I hung that sign up before Mass last night. It looks great on the wall. The casita is feeling like a happy, welcoming place and I am so glad! After Mass we sat drinking coffee and tea and eating cookies, and someone, looking at the sign, asked who St. Romero is.

Well! There was a lot to tell. I explained how this quiet, studious man, who had been chosen as an archbishop believing that he would not make any problems for the powers that be, was moved by the assassination of his friend, Fr Rutilio Grande, to walk with the poor of El Salvador as his friend had. How he became a courageous voice, and pretty soon his sermons were the only place you could hear the truth about what was going on during that terrible time of repression, because it wasn’t in the newspapers.
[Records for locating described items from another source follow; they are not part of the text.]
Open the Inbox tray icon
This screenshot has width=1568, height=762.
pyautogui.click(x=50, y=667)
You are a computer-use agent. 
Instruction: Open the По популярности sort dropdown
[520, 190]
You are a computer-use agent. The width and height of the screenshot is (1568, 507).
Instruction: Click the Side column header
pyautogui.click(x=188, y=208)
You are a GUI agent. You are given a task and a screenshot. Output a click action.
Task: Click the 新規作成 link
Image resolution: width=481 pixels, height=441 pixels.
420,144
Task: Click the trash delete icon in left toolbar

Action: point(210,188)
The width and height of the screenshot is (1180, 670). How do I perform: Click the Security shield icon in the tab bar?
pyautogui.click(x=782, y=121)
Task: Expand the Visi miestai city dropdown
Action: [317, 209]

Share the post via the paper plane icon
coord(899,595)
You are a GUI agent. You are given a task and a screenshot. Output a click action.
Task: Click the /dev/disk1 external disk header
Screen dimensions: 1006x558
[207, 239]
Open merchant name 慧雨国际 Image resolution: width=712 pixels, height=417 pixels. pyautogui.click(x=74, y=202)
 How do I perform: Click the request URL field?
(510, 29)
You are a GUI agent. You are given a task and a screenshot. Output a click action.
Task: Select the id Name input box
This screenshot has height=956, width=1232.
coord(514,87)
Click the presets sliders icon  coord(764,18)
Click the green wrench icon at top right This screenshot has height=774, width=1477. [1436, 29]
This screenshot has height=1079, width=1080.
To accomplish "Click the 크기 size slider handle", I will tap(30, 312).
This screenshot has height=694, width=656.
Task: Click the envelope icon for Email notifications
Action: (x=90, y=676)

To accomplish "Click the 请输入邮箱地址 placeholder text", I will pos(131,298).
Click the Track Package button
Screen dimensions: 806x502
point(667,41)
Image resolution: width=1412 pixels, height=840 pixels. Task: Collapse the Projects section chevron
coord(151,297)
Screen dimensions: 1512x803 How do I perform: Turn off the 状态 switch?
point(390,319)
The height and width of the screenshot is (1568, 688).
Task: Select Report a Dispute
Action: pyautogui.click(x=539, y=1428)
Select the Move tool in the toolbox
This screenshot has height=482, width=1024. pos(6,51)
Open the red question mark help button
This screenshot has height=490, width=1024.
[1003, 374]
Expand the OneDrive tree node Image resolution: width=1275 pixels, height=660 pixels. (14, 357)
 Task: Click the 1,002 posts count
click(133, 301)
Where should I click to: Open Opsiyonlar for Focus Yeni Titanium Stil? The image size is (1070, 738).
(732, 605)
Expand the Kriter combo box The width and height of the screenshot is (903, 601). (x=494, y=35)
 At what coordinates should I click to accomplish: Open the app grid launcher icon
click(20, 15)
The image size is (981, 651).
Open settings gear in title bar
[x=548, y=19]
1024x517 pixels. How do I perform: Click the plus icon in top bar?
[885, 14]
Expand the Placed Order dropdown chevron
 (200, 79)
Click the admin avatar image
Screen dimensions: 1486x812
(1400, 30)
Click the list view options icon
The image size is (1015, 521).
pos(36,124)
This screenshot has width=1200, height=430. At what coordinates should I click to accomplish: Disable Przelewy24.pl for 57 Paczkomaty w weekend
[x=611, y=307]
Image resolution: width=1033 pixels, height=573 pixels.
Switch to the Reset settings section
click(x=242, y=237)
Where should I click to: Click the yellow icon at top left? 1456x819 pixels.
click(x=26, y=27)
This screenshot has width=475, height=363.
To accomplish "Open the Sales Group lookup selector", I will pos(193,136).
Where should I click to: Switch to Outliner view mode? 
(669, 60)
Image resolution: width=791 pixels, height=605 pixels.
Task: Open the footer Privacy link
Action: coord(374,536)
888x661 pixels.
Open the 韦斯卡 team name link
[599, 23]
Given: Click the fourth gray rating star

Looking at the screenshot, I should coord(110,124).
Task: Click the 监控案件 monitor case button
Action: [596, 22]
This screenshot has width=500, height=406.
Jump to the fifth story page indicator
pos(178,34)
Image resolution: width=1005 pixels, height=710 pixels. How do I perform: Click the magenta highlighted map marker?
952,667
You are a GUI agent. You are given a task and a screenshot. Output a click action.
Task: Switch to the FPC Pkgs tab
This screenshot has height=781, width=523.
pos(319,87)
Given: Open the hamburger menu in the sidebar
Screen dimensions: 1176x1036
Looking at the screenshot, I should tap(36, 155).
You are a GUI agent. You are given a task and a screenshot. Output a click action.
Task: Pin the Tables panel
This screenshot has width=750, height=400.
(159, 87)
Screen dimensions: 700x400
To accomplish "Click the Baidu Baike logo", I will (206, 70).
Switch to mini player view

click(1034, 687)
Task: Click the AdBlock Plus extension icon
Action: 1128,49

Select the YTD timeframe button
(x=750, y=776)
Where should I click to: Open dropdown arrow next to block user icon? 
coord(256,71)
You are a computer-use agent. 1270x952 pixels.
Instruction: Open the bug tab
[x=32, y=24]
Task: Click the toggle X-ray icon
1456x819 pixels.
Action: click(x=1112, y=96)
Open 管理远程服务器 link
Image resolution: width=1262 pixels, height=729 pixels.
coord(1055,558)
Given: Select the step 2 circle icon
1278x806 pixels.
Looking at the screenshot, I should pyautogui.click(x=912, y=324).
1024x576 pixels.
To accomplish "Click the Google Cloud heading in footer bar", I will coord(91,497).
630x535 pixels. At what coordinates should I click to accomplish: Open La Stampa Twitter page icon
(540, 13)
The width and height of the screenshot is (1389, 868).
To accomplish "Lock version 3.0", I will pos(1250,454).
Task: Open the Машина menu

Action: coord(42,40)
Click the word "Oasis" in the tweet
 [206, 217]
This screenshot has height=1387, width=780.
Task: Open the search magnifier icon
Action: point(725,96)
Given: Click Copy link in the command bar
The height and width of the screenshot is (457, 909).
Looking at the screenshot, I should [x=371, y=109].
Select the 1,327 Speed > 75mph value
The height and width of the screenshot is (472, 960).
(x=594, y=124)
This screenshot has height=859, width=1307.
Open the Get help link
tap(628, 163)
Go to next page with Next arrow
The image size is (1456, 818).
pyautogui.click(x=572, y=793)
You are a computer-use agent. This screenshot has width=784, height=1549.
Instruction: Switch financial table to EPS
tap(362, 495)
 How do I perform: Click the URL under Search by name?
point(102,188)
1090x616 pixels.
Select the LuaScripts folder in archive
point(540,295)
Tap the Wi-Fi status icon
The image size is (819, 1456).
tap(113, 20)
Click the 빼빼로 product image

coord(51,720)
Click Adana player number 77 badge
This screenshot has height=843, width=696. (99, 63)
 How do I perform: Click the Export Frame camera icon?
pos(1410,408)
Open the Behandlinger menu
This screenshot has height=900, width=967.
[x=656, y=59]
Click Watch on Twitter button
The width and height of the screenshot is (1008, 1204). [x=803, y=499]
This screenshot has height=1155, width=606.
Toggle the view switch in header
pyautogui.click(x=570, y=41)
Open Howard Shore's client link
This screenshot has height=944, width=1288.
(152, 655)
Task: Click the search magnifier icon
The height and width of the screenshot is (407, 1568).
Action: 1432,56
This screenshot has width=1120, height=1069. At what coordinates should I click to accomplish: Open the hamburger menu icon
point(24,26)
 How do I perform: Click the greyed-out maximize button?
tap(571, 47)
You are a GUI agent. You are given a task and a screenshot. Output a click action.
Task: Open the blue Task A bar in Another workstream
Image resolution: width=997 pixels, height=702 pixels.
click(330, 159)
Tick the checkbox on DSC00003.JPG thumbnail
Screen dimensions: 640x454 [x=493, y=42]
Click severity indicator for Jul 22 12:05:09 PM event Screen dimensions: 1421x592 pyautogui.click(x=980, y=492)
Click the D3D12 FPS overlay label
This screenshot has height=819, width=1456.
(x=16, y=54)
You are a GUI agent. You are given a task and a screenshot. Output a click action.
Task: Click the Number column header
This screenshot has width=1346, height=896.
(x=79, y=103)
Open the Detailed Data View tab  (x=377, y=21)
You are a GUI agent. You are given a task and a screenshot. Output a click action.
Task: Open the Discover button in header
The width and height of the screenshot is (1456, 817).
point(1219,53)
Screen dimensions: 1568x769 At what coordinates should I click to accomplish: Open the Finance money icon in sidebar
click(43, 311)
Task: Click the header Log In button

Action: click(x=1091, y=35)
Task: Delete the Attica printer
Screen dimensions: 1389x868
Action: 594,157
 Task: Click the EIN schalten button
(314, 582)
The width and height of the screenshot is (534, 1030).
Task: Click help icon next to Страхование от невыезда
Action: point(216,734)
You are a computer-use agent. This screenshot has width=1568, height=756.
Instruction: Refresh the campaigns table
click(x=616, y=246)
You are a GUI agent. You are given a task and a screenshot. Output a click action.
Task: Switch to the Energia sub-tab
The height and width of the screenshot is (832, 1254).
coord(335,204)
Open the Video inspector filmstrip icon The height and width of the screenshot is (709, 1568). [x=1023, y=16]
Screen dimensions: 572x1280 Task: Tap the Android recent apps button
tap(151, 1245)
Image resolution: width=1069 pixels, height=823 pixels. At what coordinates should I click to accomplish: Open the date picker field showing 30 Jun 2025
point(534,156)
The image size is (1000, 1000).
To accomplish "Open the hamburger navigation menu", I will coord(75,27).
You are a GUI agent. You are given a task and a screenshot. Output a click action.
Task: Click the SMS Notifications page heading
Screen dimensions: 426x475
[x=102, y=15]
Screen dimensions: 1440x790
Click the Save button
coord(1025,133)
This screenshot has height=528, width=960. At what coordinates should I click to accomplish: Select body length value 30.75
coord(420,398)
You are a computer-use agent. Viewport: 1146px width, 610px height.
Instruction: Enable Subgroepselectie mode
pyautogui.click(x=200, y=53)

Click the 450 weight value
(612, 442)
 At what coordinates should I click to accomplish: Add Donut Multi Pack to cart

How you could walk down the street anywhere in El Salvador on Sunday morning and listen to his sermon coming from the open windows of the houses you passed, as everyone listened to it on the radio. And how at last on Sunday, March 23, 1980, he challenged the soldiers directly not to participate in the repression, knowing full well that was his death sentence. Finally, how he stood alone at the altar at Mass the next day, wanting no one else hurt, and gave no sign as the gunman pulled up to the church and took aim through the open front door. How he died there at the altar, shot through the heart.

I told them how in El Salvador, when I tell people the name of our little church, they know right away what that means, that we are a church on the side of those who struggle for justice. And how I went to El Salvador a month before I was ordained, to visit his tomb, where I prayed and wrote in a little book they had there, asking him to pray for me, and telling him I wanted to be the kind of priest he was, who walked with the people.

Today is his birthday, August 15. If he had lived he would have been 97 today. St. Romero, pray for us!